*** Block opens ***

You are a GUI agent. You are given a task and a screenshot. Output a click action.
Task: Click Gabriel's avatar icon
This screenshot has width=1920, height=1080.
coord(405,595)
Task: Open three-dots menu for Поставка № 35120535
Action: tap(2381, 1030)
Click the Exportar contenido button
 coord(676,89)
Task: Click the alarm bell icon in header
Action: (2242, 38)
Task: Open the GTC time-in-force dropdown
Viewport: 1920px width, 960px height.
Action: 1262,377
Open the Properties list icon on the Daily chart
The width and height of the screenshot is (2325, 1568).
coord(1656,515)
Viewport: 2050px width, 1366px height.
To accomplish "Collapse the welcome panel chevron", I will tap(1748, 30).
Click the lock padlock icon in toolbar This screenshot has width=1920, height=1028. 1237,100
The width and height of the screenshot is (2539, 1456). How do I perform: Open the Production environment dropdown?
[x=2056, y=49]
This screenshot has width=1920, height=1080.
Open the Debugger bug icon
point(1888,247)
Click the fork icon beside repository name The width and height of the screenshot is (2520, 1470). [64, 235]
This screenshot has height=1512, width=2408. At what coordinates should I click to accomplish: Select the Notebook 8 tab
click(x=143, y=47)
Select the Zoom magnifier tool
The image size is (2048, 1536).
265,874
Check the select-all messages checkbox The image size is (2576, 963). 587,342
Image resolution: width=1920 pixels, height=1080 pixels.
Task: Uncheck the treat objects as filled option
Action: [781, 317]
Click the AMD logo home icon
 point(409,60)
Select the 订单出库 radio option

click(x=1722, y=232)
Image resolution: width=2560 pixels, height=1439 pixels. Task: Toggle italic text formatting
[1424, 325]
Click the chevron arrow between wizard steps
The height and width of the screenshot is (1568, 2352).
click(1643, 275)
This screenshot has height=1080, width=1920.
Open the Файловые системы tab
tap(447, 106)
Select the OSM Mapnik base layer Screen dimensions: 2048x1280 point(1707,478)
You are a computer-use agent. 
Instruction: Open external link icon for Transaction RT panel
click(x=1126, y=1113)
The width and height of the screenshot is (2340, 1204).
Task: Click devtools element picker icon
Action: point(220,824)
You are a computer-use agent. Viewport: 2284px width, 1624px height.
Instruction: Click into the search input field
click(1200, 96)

*** Block closes ***

■ Task details ■
Using the listing above, state how many lines contain the string "computer". Give the number by itself.

■ Exercise solution ■
2